It is through our friends and family (25%) or at school (25%) that we first learn about financial matters, with 83% of us getting our first bank account aged 18 or under. But, as we get greater experience in managing our financial affairs (84%), using debit (84%) and credit cards (56%) etc, we learn, with 46% admitting our financial knowledge has improved since our university days.
On average, we have 2.37 debit cards and 3.18 credit cards, with those at the youngest end of the spectrum (16-24-year-olds) averaging 2.96 debit cards, 3.77 credit cards and 4.27 pre-paid cards – they are also more likely to ask a partner (31%) for advice about their finances than engage a financial advisor (28%) although 32% have failed to build their knowledge of their finances.
Discussing the research, Kevin Mountford co-founder or Raisin UK, commented: “It is important to develop good financial habits early on, particularly for young people who wish to achieve financial independence and not rely on their parents.
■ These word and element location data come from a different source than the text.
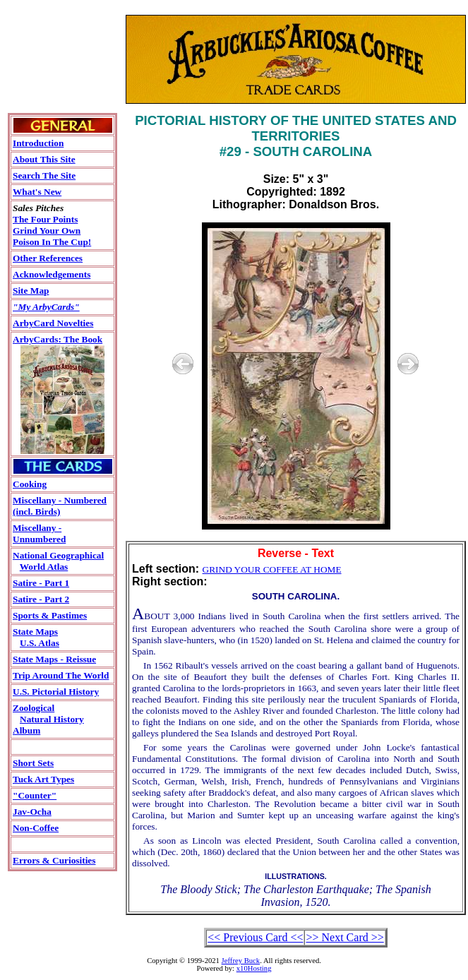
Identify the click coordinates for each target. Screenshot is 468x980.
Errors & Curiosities (54, 860)
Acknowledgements (52, 274)
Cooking (30, 484)
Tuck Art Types (43, 779)
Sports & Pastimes (49, 615)
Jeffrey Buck (241, 960)
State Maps (35, 631)
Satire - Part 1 (41, 582)
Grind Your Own (47, 230)
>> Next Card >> (344, 937)
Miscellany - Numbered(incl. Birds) (59, 506)
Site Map (30, 290)
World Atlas (44, 566)
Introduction (38, 143)
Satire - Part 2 (41, 599)
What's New (37, 191)
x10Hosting (254, 968)
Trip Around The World (61, 675)
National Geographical (58, 555)
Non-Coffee (35, 827)
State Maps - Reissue (54, 659)
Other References (47, 258)
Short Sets (33, 763)
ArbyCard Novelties (53, 323)
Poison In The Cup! (52, 241)
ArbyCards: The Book (57, 339)
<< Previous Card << (255, 937)
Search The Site (44, 175)
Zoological (33, 707)
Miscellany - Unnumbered (39, 533)
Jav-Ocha (32, 811)
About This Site (44, 159)
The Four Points (45, 219)
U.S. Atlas (40, 643)
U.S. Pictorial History (56, 691)
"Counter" (35, 795)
This is especially crucial when preparing for university, where managing finances in the real world becomes a necessity. Budgeting is a key aspect of financial management, and there are many tools and free financial planning apps available – some offered by online banks – that can help parents and students manage their money effectively.
“It is also important to maximise student loans and any funds already saved for university. By splitting and saving this money, it is possible to earn further interest through high-interest accounts that offer easy access or are fixed for 6 or 9 months. With a little savvy saving, it is possible to earn an extra £200 or more.”